Depositata due giorni fa in commissione Giustizia alla Camera una proposta di legge di Forza Italia, a prima firma del deputato Tommaso Calderone, dal titolo “Modificazioni al Codice di procedura penale in materia di attuazione dei principi del giusto processo”. Secondo quanto riportato nella relazione introduttiva, nell’ambito dell’articolo 430 che, nel codice di rito, «regola la delicata fase che intercorre tra la fine delle indagini preliminari e l’inizio del processo penale, si può notare come le garanzie poste a tutela della persona rinviata a giudizio sono di fatto eluse da disposizioni che possono integrare una grave compressione del diritto di difesa» di chi è sottoposto a procedimento penale. Come è noto, prosegue la relazione, «il termine ultimo per la richiesta di accesso ai riti alternativi è costituito dall’udienza preliminare» .

Ed è evidente che «l’assunzione di ulteriori prove da parte del pm, unitamente alla ridetta preclusione costituita dall’udienza preliminare, nella sostanza rischia di inficiare in radice il giudizio prognostico fatto dall’imputato alla chiusura delle indagini preliminari circa l’opportunità di fruire o meno del patteggiamento ovvero del giudizio abbreviato» .

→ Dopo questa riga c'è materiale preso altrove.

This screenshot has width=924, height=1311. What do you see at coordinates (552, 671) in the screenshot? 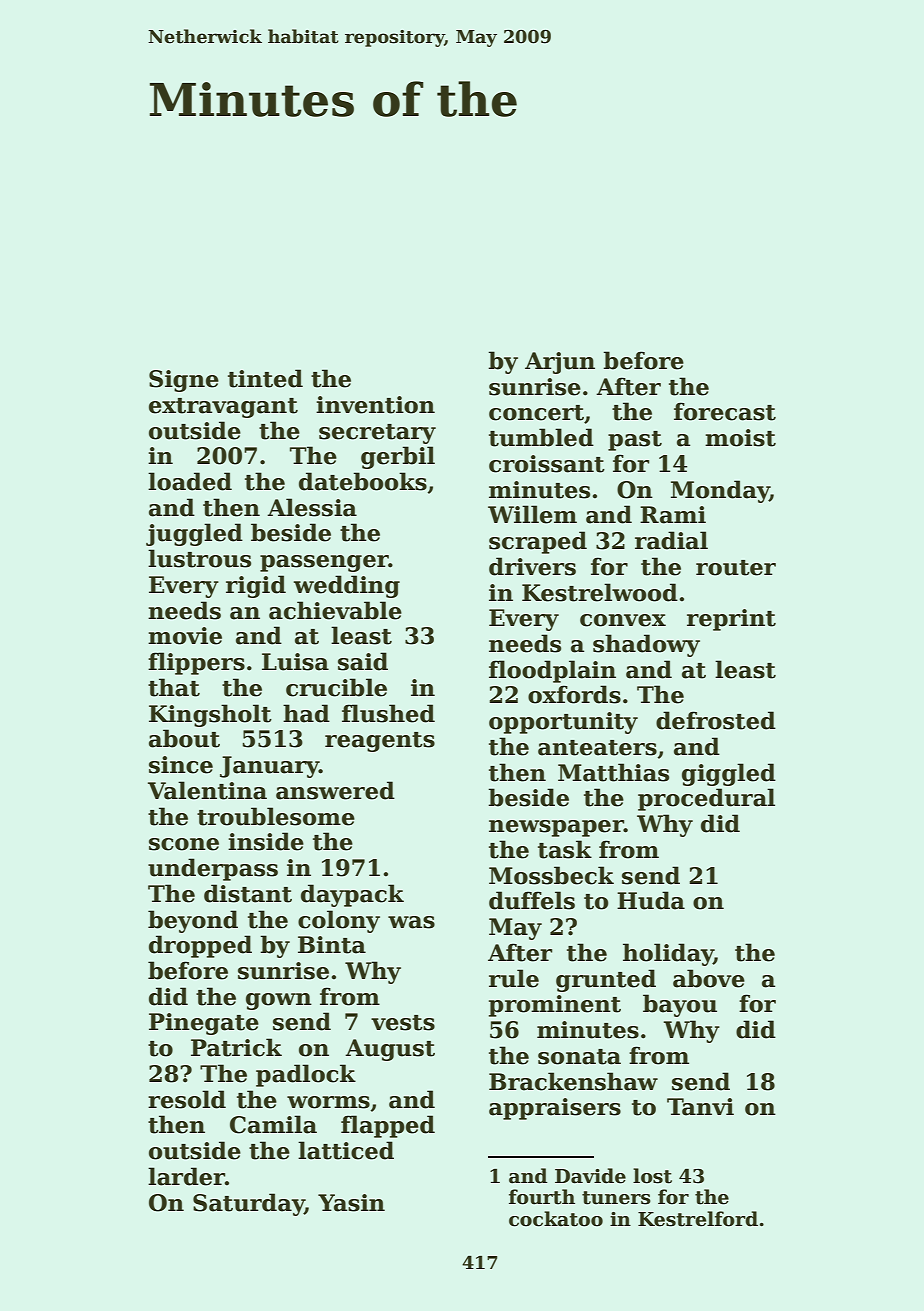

Calderone, capogruppo Giustizia di FI, presenta il testo insieme con gli altri due deputati azzurri della seconda commissione, Annarita Patriarca e Pietro Pittalis. Il parlamentare siciliano spiega la novità della norma a partire dal fatto che, dal termine delle indagini alla udienza preliminare, «il pm può solo assumere prove sopravvenute: se ad esempio poteva sentire un testimone nel corso delle indagini preliminari e non vi ha provveduto, non può più farlo quando quella fase è conclusa». Potrà assumere, a quel punto, «solo prove sopravvenute, e non quelle che doveva o poteva assumere nella loro sede tipica».

Stessa condizione è prevista tra il rinvio a giudizio e l’inizio del processo. Calderone fa il seguente esempio: «Il giudice dell’udienza preliminare il 1° febbraio 2024 rinvia a giudizio l’imputato e fissa la prima udienza dibattimentale per il 30 aprile. In questo lasso di tempo il pm può acquisire solo prove sopravvenute», ad esempio sentire un nuovo testimone. «La novità significativa di questa norma – ci spiega Calderone – è che si deve rimettere in termini il giudizio abbreviato o il patteggiamento».

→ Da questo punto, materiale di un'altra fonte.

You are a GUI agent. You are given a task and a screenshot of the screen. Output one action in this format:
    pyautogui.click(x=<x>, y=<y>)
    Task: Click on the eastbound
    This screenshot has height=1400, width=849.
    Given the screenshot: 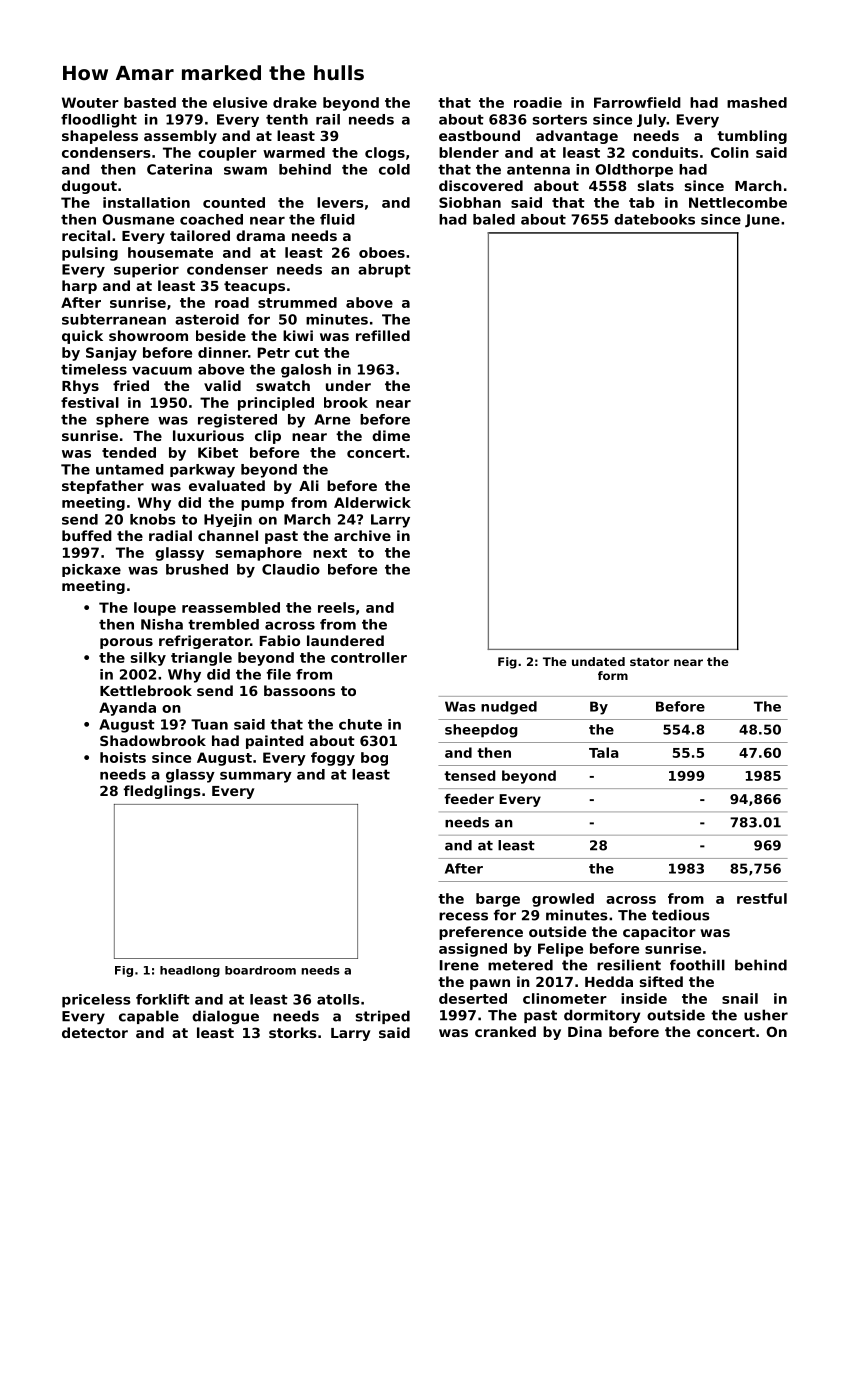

In altre parole, se l’imputato è sicuro che il pubblico ministero non ha prove sufficienti per la condanna, decide di andare a dibattimento. Tuttavia, se nel frattempo la pubblica accusa ha acquisito nuove prove che potrebbero mettere in dubbio l’esito assolutorio, all’imputato verrà dato il diritto, nella prima udienza del processo, di accedere al rito abbreviato ( che non ha bisogno dell’avallo del giudice) o al patteggiamento ( che è a discrezione del giudice). La proposta di legge dunque «intende rendere pieno ed effettivo il diritto di difesa: nei casi di attività integrativa d’indagine, procrastina per l’imputato l’opzione di accesso ai riti alternativi, così fondata sull’effettiva e completa conoscenza di tutti gli elementi a suo carico» . Già la riforma Cartabia tende a favorire i riti alternativi: questa proposta va in tale direzione.

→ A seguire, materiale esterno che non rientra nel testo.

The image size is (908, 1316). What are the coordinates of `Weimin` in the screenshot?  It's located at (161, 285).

Il testo di FI prevede anche l’abrogazione dei commi 1- ter e 1- quater dell’articolo 581 del codice di procedura penale, relativi all’elezione di domicilio e all’obbligo di conferire un nuovo specifico mandato al difensore per le impugnazioni. Secondo Calderone, le due norme sono inutili: «Non servono alla collettività né all’imputato, e neppure a velocizzare i processi: sono solo dannose per l’avvocato e gli assistiti più deboli». Una disfunzione più volte segnalata dal Cnf e dall’Unione Camere penali, che proprio per quel passaggio della legge Cartabia è in stato di agitazione. Il ministro Carlo Nordio ha incontrato due volte i vertici dell’Ucpi e assicurato loro di condividere la necessità di abrogare quei commi, con lo strumento legislativo più rapido possibile.

Da quanto appreso da fonti di via Arenula e Presidenza del Consiglio, la richiesta di abrogare le norme in questione avrebbe avuto il placet anche del sottosegretario Alfredo Mantovano, che ha un peso notevole nelle scelte di Palazzo Chigi sulla giustizia. Ma serve un via libera anche dal ministro per gli Affari Ue Raffaele Fitto e addirittura da Bruxelles: se l’abrogazione fosse ritenuta ostativa al raggiungimento degli obiettivi del Pnrr, sarebbe accantonata. Il che conferma come l’Italia, sulla giustizia e non solo, sia in una sorta di libertà vigilata da parte dell’Ue.